Эксперты по кибербезопасности выявили новый вредоносный Android-троян, получивший название Perseus. Его отличительной чертой является способность не только атаковать банковские приложения и браузеры, но и активно сканировать содержимое заметок пользователя на предмет конфиденциальной информации, такой как пароли, сиды криптовалютных кошельков, финансовые сведения и прочие личные записи. Такие данные были представлены в недавнем отчете аналитической компании ThreatFabric.
Распространение Perseus осуществляется не через официальный магазин Google Play, а посредством сторонних площадок и загружаемых APK-файлов. Вредоносное ПО маскируется под легитимные IPTV-приложения, например, под популярный сервис пиратских спортивных трансляций Roja Directa TV. Такой подход рассчитан на пользователей, которые уже привыкли устанавливать приложения из непроверенных источников и игнорировать системные предупреждения Android, что делает их более уязвимыми.
Используя специфические функции ОС Android (Accessibility Services), Perseus получает возможность дистанционно управлять устройством: делать снимки экрана, накладывать поверх других приложений фальшивые окна, имитировать нажатия пользователя, активировать черный экран для скрытия своей активности и записывать вводимые с клавиатуры данные. По сути, это дает злоумышленникам значительный контроль над действиями на экране устройства.

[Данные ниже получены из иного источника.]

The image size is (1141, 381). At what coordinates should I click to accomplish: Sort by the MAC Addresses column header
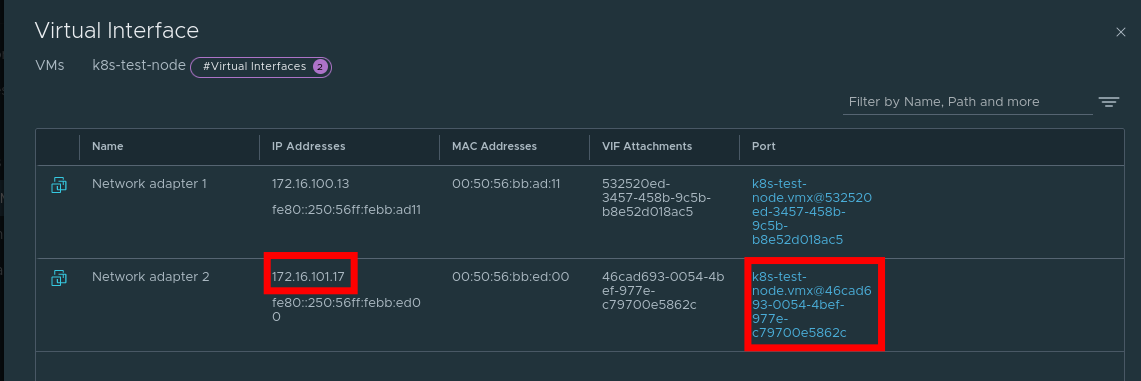(494, 146)
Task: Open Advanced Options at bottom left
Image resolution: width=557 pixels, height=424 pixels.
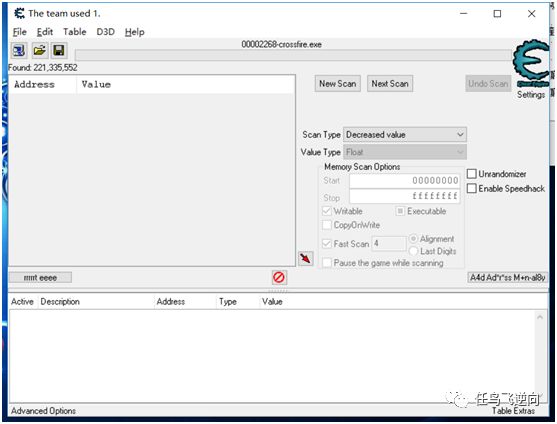Action: coord(43,411)
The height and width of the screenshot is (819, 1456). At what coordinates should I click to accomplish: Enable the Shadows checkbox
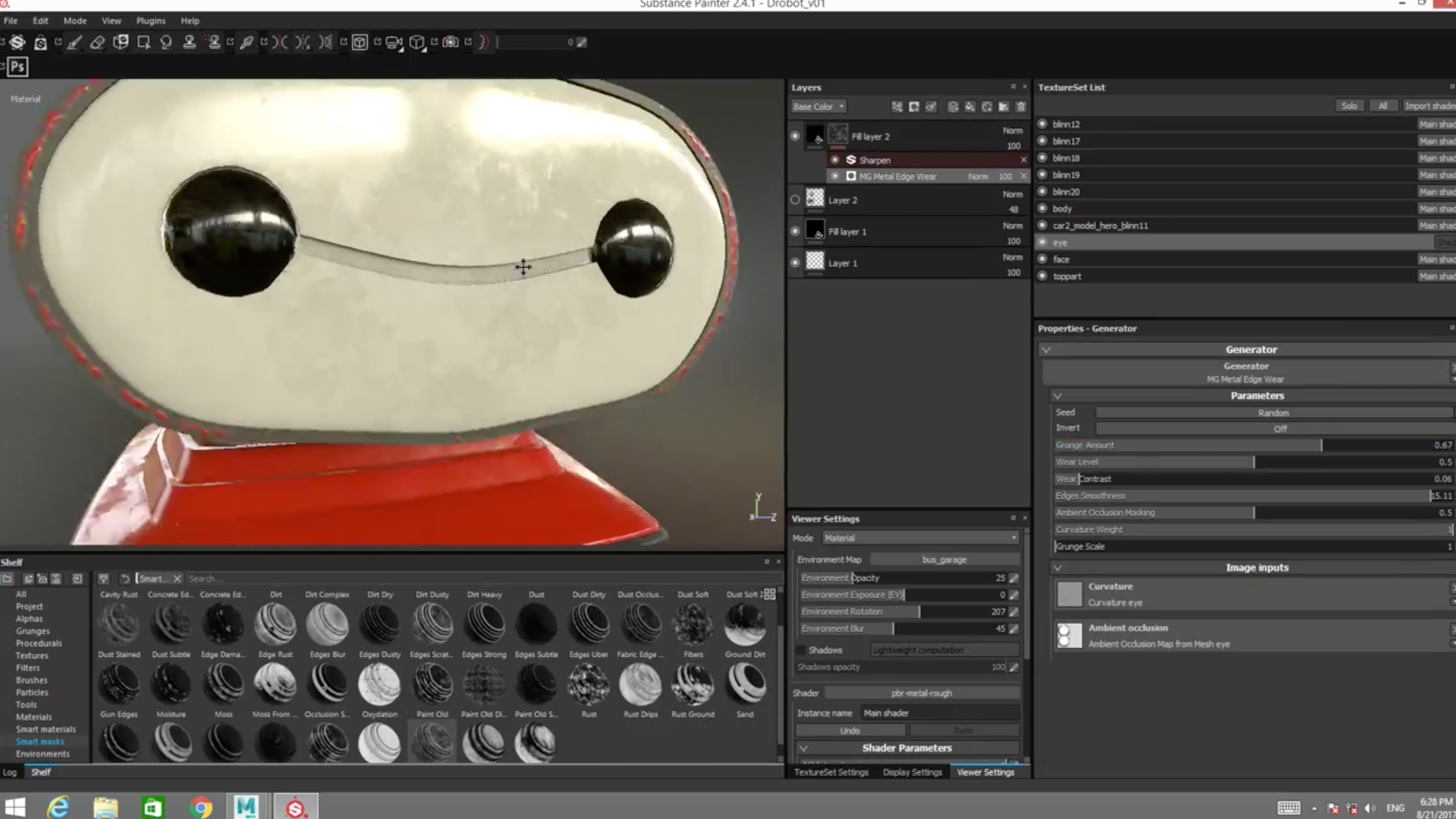[801, 650]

Наиболее примечательной функцией Perseus является его нацеленность на содержимое заметок, что, по мнению исследователей, является первым случаем столь системного подхода Android-трояна к анализу таких данных. Вредоносное ПО нацелено на популярные приложения для ведения заметок, включая Google Keep, Xiaomi Notes, Samsung Notes, ColorNote, Evernote, Microsoft OneNote и Simple Notes. Англоязычная версия трояна последовательно открывает эти приложения и сканирует каждую заметку в поисках ценной информации.
ThreatFabric особо подчеркивает, что такая функциональность свидетельствует о расширении интересов злоумышленников к «контекстным» пользовательским данным. В отличие от других троянов, ориентированных на кражу логинов или SMS, Perseus нацелен на извлечение более ценной информации, такой как сохраненные пароли, сид-фразы для доступа к криптоактивам или иные чувствительные данные, которые пользователи часто по привычке хранят в своих записных книжках.

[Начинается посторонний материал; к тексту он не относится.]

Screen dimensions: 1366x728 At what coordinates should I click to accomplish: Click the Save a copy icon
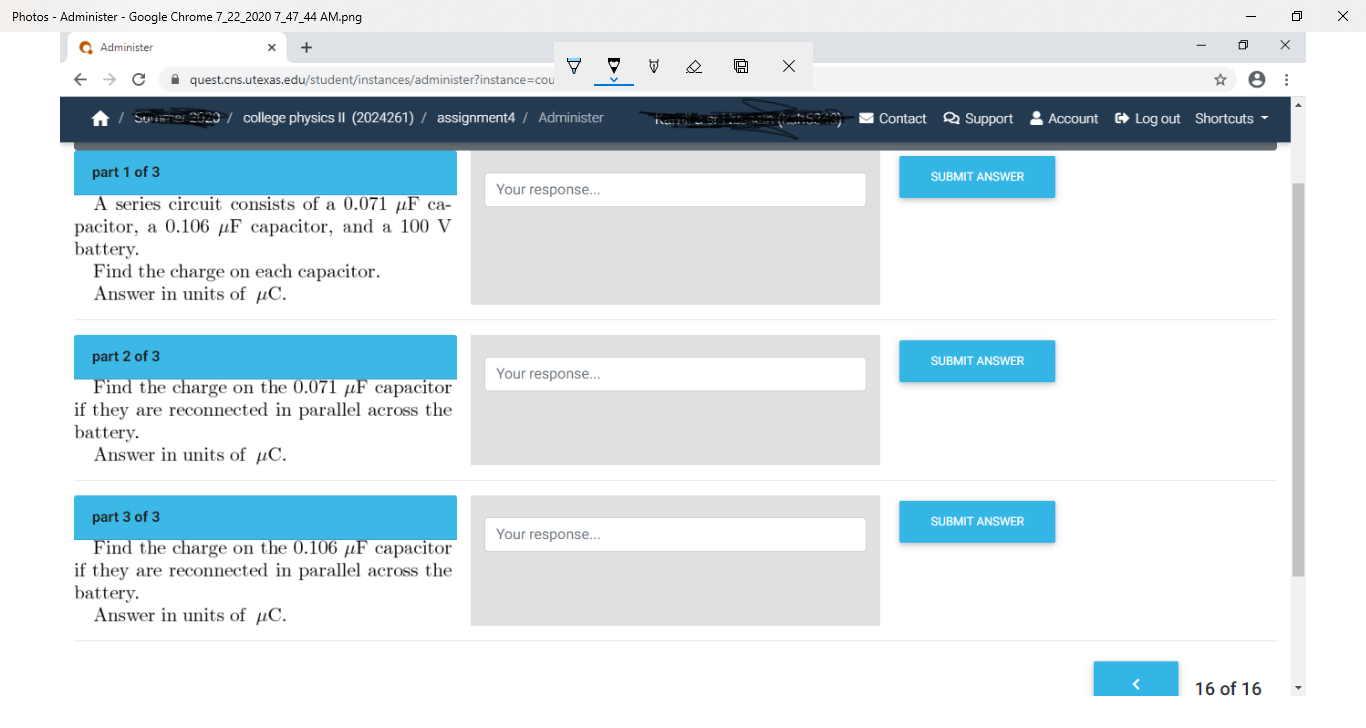pos(740,66)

Технически Perseus также демонстрирует высокий уровень исполнения. Отмечается его связь с известной экосистемой Android-банкеров, вероятно, на базе Phoenix, который, в свою очередь, вырос из исходного кода Cerberus. Существуют две версии трояна: турецкая и более отлаженная английская. Последняя отличается подробным логированием и стилистическими особенностями кода, что может указывать на применение инструментов искусственного интеллекта в процессе разработки.